Sobre o destinatário, teço algumas considerações. Autor de romances como A resistência, vencedor do prêmio Jabuti de livro de ficção do ano, em 2016, assim como dos prêmios Saramago, Oceanos e Anna Seghers, a estreia literária de Julián Fuks se deu com o volume de contos Fragmentos de Alberto, Ulisses, Carolina e Eu, em 2004. Escreveu ainda os livros Romance: história de uma ideia (2021), A ocupação (2019), Procura do romance (2011) e Histórias de literatura e cegueira (2007).

Além disso, Julián Fuks é doutor em Teoria Literária e Literatura Comparada pela Universidade de São Paulo (USP) e mestre em Literatura Hispano-americana pela mesma instituição.
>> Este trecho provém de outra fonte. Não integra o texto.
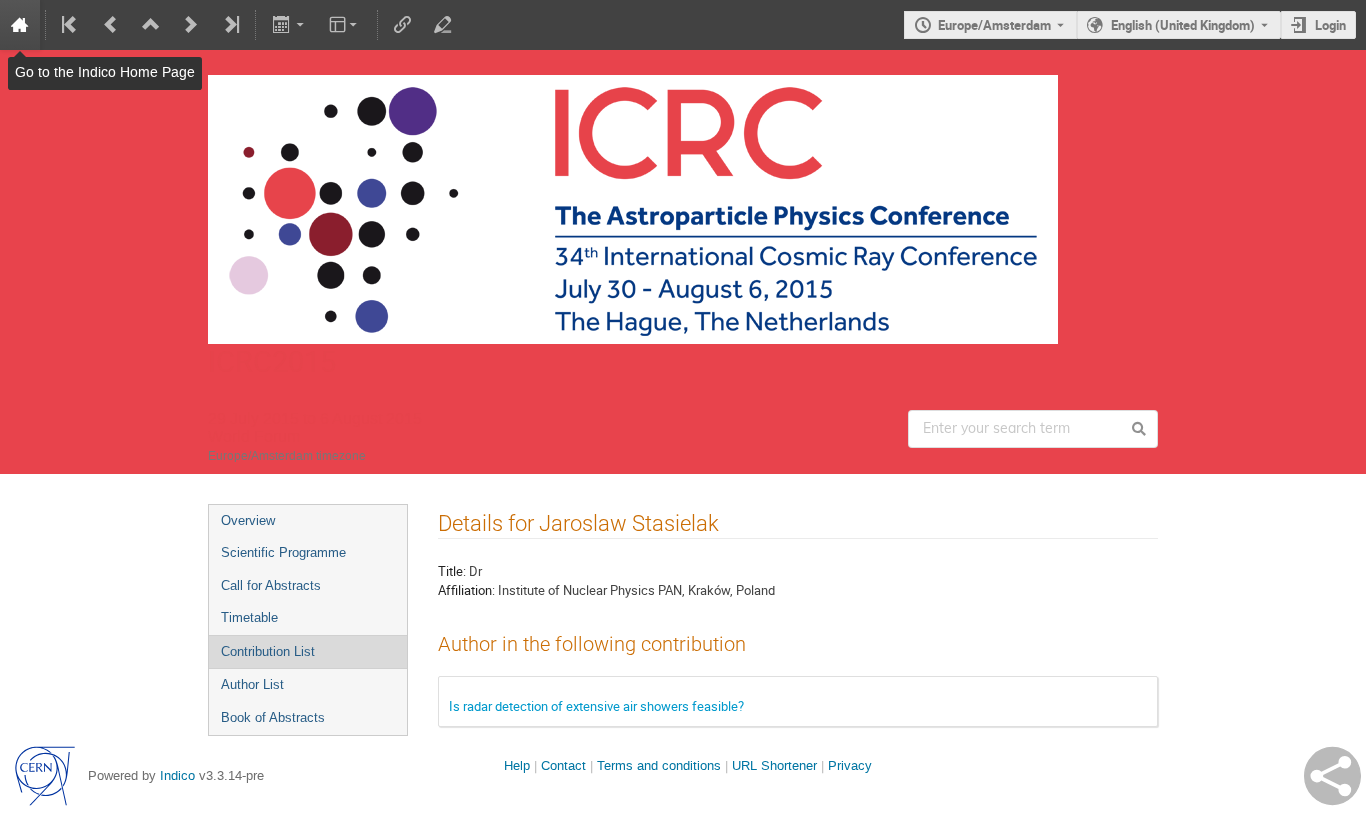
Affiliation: (466, 590)
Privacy (850, 765)
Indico (177, 775)
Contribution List (268, 651)
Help (517, 765)
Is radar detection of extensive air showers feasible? (596, 706)
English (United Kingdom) (1183, 25)
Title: (452, 571)
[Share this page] (1332, 776)
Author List (252, 684)
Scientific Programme (283, 552)
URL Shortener (774, 765)
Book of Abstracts (273, 717)
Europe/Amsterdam (994, 25)
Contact (563, 765)
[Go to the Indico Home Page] (20, 25)
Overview (248, 520)
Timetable (249, 617)
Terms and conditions (659, 765)
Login (1330, 25)
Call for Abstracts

Foi repórter de literatura na Folha de S. Paulo e, atualmente, mantém coluna no portal UOL.

Carta a Julián Fuks, de Telê Ancona Lopez

São Paulo, 7 de dezembro, 2024.

Boa noite, Julián Fuks, cronista da vero.

Inábil pra dialogar na peteca, quando se trata de conversa no universo online – outro dia consegui e hoje não há meios –, mudo meu caminho. Ou, honestamente, desisto desse aprendizado e assumo esta minha vontade de me fazer de cronista nas abrangentes páginas da Meer, carteando pra você. Sua bela crônica "Amar um lugar: sobre o forte apego que podemos sentir por um espaço", hoje, atinge dimensões universais por ser, paradoxalmente, tempo marcado e vida ao rés do chão, na lúcida compreensão de Antônio Candido.

Serve pra todos, pra mim. Leio você, acompanho as acertadas frases de Bachelard, e me abraço. Eu nada habito. Moro em mim, há 50 anos, nesta casa cujas árvores plasmaram cinzas de tantas vidas. Nós semeamos essas árvores, meu companheiro e eu. Faz um ano, vieram-lhes as cinzas dele, homem; ao longo do calendário, as cinzas dos nossos gatos e cães companheiros. São árvores e assim serei eu: jatobá, o chapéu de sol que veio da praia, jaqueira, o abacateiro frágil que se apruma. Dão morada a periquitos, rolinhas fogo-apagou, sabiás, pardais, bem-te-vis, maritacas que arremedam latidos, riquíssima zoofonia atravessando as horas. Quando se chega a São Paulo, fica fácil de ver, do voo, o nosso jatobá, verde generoso. Árvores, pulvis que vibram verde vivo. Eu me abraço e, de repente, incorporo o medo dos muros que me cercam, muralhas hoje disseminadas. O medo que os imobiliza em alarmes incontroláveis, noites afora. Sei disso faz tempo.

Outro dia, lendo você a propósito ou despropósito do muro dos vizinhos de seus pais e sem poder me conectar ao UOL pra lhe dizer alguma coisa, escrevi este poeminha vagabundo, brincando com Hölderlin/ Bandeira:

"os muros avultam
mudos e frios"
ocultam medrosos sombrios
sem brio

a luz do viver.

e os muros no cenho
pra que esse empenho?
tão triste esse prumo
tão seco sem sumo
avesso do enleio
calados tão feios
é ver pra crer.

Ciente de que com muro não se brinca, é como a máquina e Macunaíma não me deixa mentir, eu lhe agradeço, cronista. Sua entusiasmada leitora,

Telê

Agradeço à professora Telê, docente e pesquisadora que tanto tem a ensinar, a participação na revista Meer, como cronista, mas também como poeta, no diálogo tão bonito com Julián Fuks.